A volcanic eruption that began on May 21 under Europe’s largest glacier, Vatnajokull in Iceland, has resulted in the closing of Iceland’s main international airport in Keflavik, Bloomberg reported.
The impact of the eruption could threaten trans-Atlantic air traffic, with the possibility of ash reaching the UK this week, said the report.
“If the eruption doesn’t abate, the ash plume could reach the U.K. later this week,” Haraldur Eiriksson, a meteorologist with Iceland’s Met Office, told Bloomberg. “According to our latest forecast, the cloud is expected to reach north Norway by noon” today.
Eurocontrol, which oversees Europe flight paths, said on its website yesterday afternoon that “there is currently no impact on European or trans-Atlantic flights, and the situation is expected to remain so for the next 24 hours.”
A spokeswoman for the U.K.’s National Air Traffic Services Ltd. said last night that conditions are “very changeable.”
“We’re monitoring the situation very closely.

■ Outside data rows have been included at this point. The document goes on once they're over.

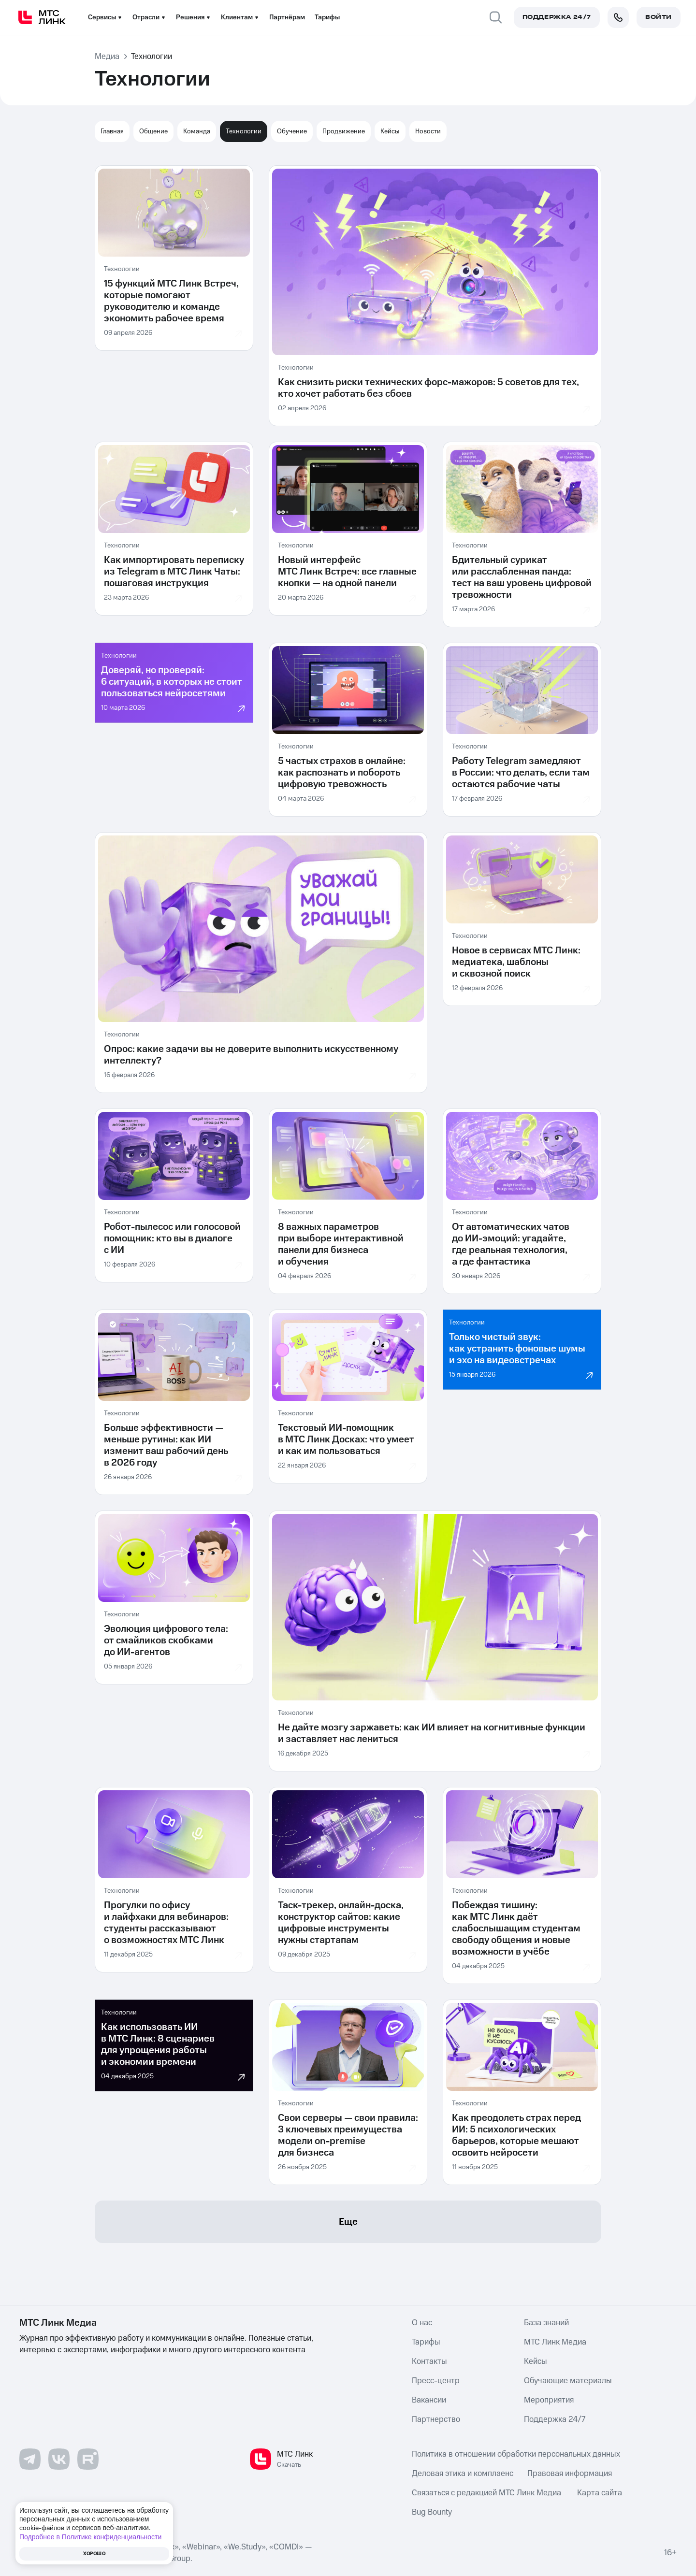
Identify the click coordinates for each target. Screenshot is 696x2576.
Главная (112, 131)
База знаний (546, 2323)
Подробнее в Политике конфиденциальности (90, 2537)
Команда (196, 131)
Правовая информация (569, 2473)
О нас (422, 2323)
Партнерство (436, 2419)
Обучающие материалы (568, 2381)
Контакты (429, 2361)
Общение (153, 131)
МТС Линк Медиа (555, 2342)
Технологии (243, 131)
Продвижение (343, 131)
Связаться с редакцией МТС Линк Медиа (486, 2493)
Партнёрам (287, 17)
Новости (428, 131)
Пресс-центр (436, 2381)
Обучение (292, 131)
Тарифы (327, 17)
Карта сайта (599, 2493)
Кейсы (390, 131)
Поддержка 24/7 (554, 2419)
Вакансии (429, 2400)
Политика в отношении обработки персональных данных (516, 2454)
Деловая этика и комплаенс (462, 2473)
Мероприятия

We’re not speculating at all,” she said.
This is the second disruption in 13 months to Iceland’s air traffic.
An eruption beneath another Icelandic glacier, Eyjafjallajokull, on April 14, 2010, closed European airspace for six days, grounding 100,000 flights at a cost of $1.7 billion, according to an estimate then by the International Air Transport Association.